В кабинете знаменитого следователя Н. Н долго стояла и ждала. Заключенных часто заставляли стоять, пока у них не затекали ноги и не делались вроде кувалд. Н. Н. стояла не слишком долго — только пока следователь вел разговор с дамой. Дело происходило в субботу — единственный день в неделе, когда не проводились ночные допросы. Следователь сговаривался с дамой, куда бы пойти вечерком. Обсуждался театр, что где идет, кино, клубы и рестораны... Было ли это психологической обработкой — как хорошо живется на воле, где танцуют, едят и ходят в театры, — или раскормленный скот просто отдыхал и развлекался в присутствии своей будущей жертвы?.. Нам трудно понять и расценить действия этих людей, о которых слишком мало известно, кроме того, что они помыкали нами. Несомненно только одно: всякий замкнутый изолированный круг развивается, подобно блатарям, по своим законам и вопреки интересам общества в целом. Такой круг чтит пахана и толковище, соблюдает круговую поруку (до поры до времени), хранит тайны, избегает общения с посторонними, а иногда по непонятным причинам уничтожает друг друга. Мы смотрели на них с ужасом и отвращением, а они на нас — сверху вниз. Палач всегда презирает свою жертву. Ему кажется жалким и ничтожным истомленный человек в сползающих брюках, с которым он волен делать что угодно, или женщина с землистой тюремной кожей, с трудом стоящая на распухших ногах. Им кажется смешным то, что для нас прекрасно. Я знала молодого филолога, женатого на дочери крупного чекиста одной из республик. В хрущевское время он жил в наемной комнате в Москве — отпуск для диссертации — и повесил на стену портрет Ахматовой. Жену навещали друзья детства, дети чекистов, снятых за жестокость. Молодую поросль вызвали в Москву обучаться в специальной академии делу отцов. Они не могли пройти мимо портрета Ахматовой, не поиздевавшись над ней. Эта женщина вызывала у них хохот. В их замкнутом кругу таких не бывало. Им была понятнее гитлеровская фрау. Вкусы подобных людей интернациональны. У них, говорят, были специальные «дачи», где в своем кругу они имели право напиться и побаловаться со своими «дамами». В кабинете азербайджанца стояла Н. Н., женщина чуждого типа, и ждала своей участи.

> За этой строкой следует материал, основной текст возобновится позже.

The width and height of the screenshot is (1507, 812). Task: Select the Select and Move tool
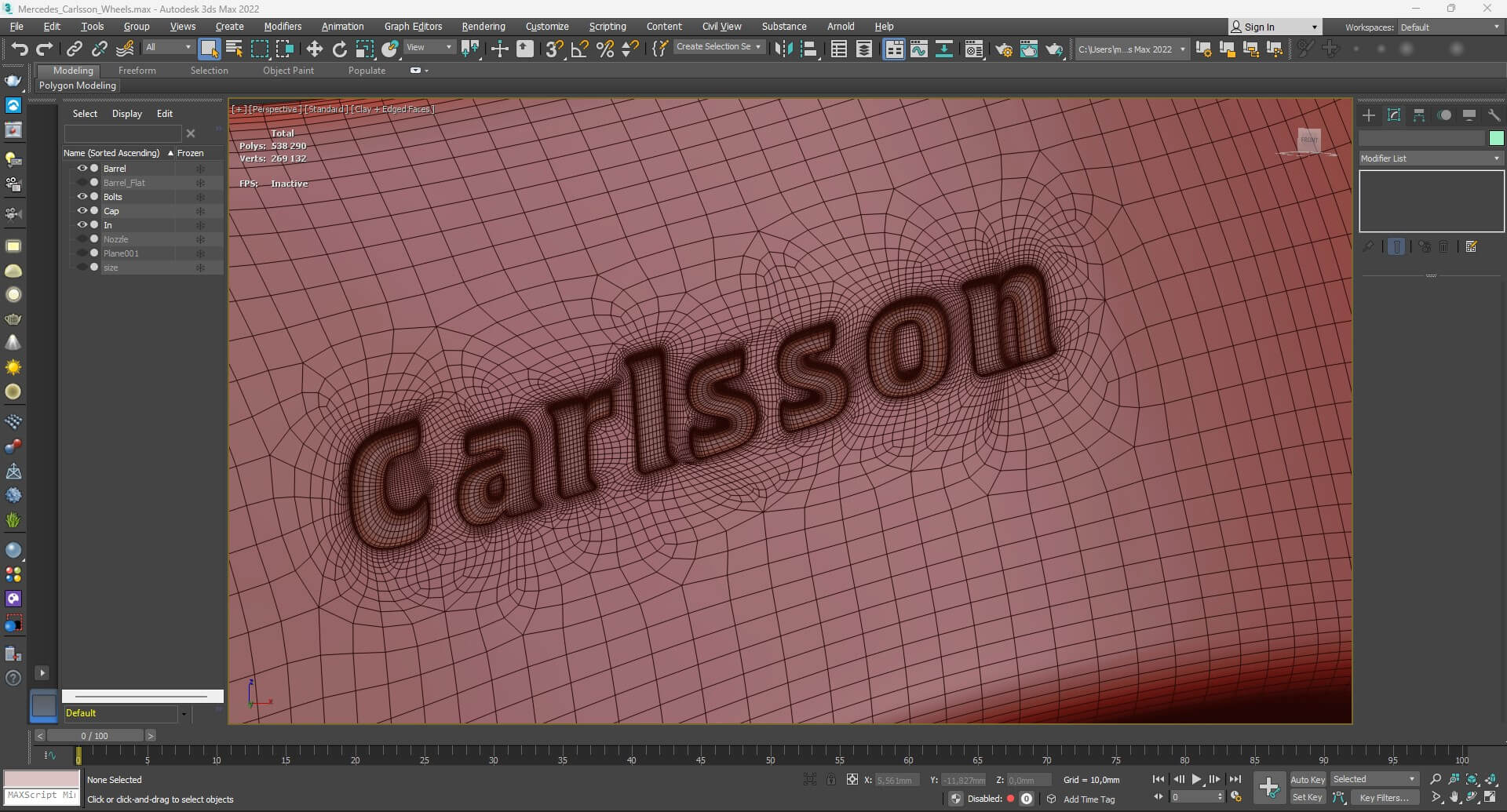click(314, 49)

Закончив телефонный разговор, следователь обратился к Н. Н. ... Он объяснил, что с нее требуется только пять имен, а это минимум. Если она их не назовет, ее отправят в Лефортово, и он сам «займется» ее делом... Здесь, на Лубянке, она вольна назвать кого угодно по своему выбору, а в Лефортове она будет рада назвать родного отца, чтобы получить минуту передышки. Приговор в обоих случаях один — восемь лет. Если она отправится в лагерь с Лубянки, то отсидит свой срок, выйдет, поправится и снова станет молодой женщиной. В Лефортове она превратится в старуху, ни на что больше не способную. Оттуда выходят люди разбитыми и никуда не годными... (Я знала двух сестер-погодок — одна прошла через Лефортово, другая — нет. Выйдя, они выглядели как мать и дочь.) Мне говорили, что Лубянка в те дни напоминала прифронтовой госпиталь: крики, стоны, искалеченные тела, носилки... В Лефортово отправляли для пыток высшего класса. (Говорят, что были места посерьезнее Лефортова.) В тюрьмах говорили: его отправили в Лефортово подписывать... Мало кто побывал в Лефортове и вышел с неповрежденным умом. Я таких не встречала. Итак, Н. Н. предстояло Лефортово, а она уже успела наслушаться рассказов о том, что делается в легендарной тюрьме. Следователь подошел к Н. Н., положил ей руки на плечи, заглянул в глаза и посоветовал быть благоразумной и хорошенько подумать. На размышление он дал два часа, а она успела заметить, что руки у него волосатые. Когда она мне сказала про руки, я вспомнила, как Мандельштам боялся мерзких рук своих могучих современников.
Н. Н. отвели в камеру. Она села на койку и задумалась. Ей хотелось найти компромисс. Она перебирала в уме знакомых, ища, кого бы назвать, чтобы избавиться от Лефортова. Оказалось, что нет человека, которого она могла бы назвать даже ради собственного спасения: у одного дети, другой слаб здоровьем, у третьего жена — как их разлучить? Прошло два часа, и ее снова отвели в кабинет. Она молчала, а следователь выжидал. Наконец он спросил, что она надумала. Она ответила: отсылайте в Лефортово... «Пусть в Лефортове я назову собственного отца — это вы вынудите меня. А здесь, добровольно, я никого назвать не могу...» («Я не сказала “не хочу”, я сказала “не могу”», — недавно повторила Н. Н. «Не могу» кажется ей не столь высоким актом, как «не хочу».)